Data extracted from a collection
==============================

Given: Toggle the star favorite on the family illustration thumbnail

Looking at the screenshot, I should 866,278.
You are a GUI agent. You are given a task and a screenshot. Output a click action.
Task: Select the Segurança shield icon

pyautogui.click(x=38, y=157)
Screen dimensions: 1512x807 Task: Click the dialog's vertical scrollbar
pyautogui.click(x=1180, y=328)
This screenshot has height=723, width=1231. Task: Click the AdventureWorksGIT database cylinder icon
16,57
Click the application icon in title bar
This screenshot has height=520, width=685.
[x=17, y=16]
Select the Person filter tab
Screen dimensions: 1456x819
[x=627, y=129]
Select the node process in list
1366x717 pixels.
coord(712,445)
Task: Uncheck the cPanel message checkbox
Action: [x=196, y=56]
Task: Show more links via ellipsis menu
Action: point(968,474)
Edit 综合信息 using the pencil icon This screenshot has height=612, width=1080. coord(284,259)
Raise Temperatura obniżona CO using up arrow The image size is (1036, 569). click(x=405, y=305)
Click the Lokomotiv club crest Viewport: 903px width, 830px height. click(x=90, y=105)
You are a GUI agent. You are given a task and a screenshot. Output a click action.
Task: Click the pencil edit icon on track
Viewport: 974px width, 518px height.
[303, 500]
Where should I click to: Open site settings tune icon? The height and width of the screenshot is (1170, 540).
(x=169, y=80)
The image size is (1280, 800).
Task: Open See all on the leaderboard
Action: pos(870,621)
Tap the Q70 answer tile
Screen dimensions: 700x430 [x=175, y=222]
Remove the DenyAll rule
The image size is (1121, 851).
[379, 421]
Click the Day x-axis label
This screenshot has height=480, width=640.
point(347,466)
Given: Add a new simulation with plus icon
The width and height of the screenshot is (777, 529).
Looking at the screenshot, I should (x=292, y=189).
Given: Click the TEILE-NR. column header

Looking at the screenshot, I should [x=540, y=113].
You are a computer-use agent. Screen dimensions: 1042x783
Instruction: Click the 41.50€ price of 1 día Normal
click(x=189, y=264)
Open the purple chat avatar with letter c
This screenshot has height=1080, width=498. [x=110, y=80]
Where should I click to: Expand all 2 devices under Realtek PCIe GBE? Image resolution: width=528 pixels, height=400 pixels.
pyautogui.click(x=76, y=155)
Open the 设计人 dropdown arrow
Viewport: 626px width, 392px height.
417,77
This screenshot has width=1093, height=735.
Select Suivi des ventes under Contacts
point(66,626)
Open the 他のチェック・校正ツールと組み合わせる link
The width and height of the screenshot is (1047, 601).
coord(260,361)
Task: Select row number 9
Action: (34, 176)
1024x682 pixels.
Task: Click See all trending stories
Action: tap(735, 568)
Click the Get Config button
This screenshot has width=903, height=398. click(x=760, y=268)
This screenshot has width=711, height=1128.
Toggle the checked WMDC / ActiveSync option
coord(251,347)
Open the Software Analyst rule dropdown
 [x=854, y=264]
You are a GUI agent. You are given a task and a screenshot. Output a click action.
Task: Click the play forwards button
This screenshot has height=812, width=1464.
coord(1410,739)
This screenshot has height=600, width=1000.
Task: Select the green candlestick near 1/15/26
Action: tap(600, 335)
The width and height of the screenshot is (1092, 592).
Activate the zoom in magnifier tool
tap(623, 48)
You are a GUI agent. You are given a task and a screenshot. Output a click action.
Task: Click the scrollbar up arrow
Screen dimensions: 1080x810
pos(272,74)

==============================

About this task: Transcribe every entry word for word.

Result of the exercise:
Given: Toggle the star favorite on the family illustration thumbnail

Looking at the screenshot, I should 866,278.
You are a GUI agent. You are given a task and a screenshot. Output a click action.
Task: Select the Segurança shield icon

pyautogui.click(x=38, y=157)
Screen dimensions: 1512x807 Task: Click the dialog's vertical scrollbar
pyautogui.click(x=1180, y=328)
This screenshot has height=723, width=1231. Task: Click the AdventureWorksGIT database cylinder icon
16,57
Click the application icon in title bar
This screenshot has height=520, width=685.
[x=17, y=16]
Select the Person filter tab
Screen dimensions: 1456x819
[x=627, y=129]
Select the node process in list
1366x717 pixels.
coord(712,445)
Task: Uncheck the cPanel message checkbox
Action: [x=196, y=56]
Task: Show more links via ellipsis menu
Action: point(968,474)
Edit 综合信息 using the pencil icon This screenshot has height=612, width=1080. coord(284,259)
Raise Temperatura obniżona CO using up arrow The image size is (1036, 569). click(x=405, y=305)
Click the Lokomotiv club crest Viewport: 903px width, 830px height. click(x=90, y=105)
You are a GUI agent. You are given a task and a screenshot. Output a click action.
Task: Click the pencil edit icon on track
Viewport: 974px width, 518px height.
[303, 500]
Where should I click to: Open site settings tune icon? The height and width of the screenshot is (1170, 540).
(x=169, y=80)
The image size is (1280, 800).
Task: Open See all on the leaderboard
Action: pos(870,621)
Tap the Q70 answer tile
Screen dimensions: 700x430 [x=175, y=222]
Remove the DenyAll rule
The image size is (1121, 851).
[379, 421]
Click the Day x-axis label
This screenshot has height=480, width=640.
point(347,466)
Given: Add a new simulation with plus icon
The width and height of the screenshot is (777, 529).
Looking at the screenshot, I should (x=292, y=189).
Given: Click the TEILE-NR. column header

Looking at the screenshot, I should [x=540, y=113].
You are a computer-use agent. Screen dimensions: 1042x783
Instruction: Click the 41.50€ price of 1 día Normal
click(x=189, y=264)
Open the purple chat avatar with letter c
This screenshot has height=1080, width=498. [x=110, y=80]
Where should I click to: Expand all 2 devices under Realtek PCIe GBE? Image resolution: width=528 pixels, height=400 pixels.
pyautogui.click(x=76, y=155)
Open the 设计人 dropdown arrow
Viewport: 626px width, 392px height.
417,77
This screenshot has width=1093, height=735.
Select Suivi des ventes under Contacts
point(66,626)
Open the 他のチェック・校正ツールと組み合わせる link
The width and height of the screenshot is (1047, 601).
coord(260,361)
Task: Select row number 9
Action: (34, 176)
1024x682 pixels.
Task: Click See all trending stories
Action: tap(735, 568)
Click the Get Config button
This screenshot has width=903, height=398. click(x=760, y=268)
This screenshot has width=711, height=1128.
Toggle the checked WMDC / ActiveSync option
coord(251,347)
Open the Software Analyst rule dropdown
 [x=854, y=264]
You are a GUI agent. You are given a task and a screenshot. Output a click action.
Task: Click the play forwards button
This screenshot has height=812, width=1464.
coord(1410,739)
This screenshot has height=600, width=1000.
Task: Select the green candlestick near 1/15/26
Action: tap(600, 335)
The width and height of the screenshot is (1092, 592).
Activate the zoom in magnifier tool
tap(623, 48)
You are a GUI agent. You are given a task and a screenshot. Output a click action.
Task: Click the scrollbar up arrow
Screen dimensions: 1080x810
pos(272,74)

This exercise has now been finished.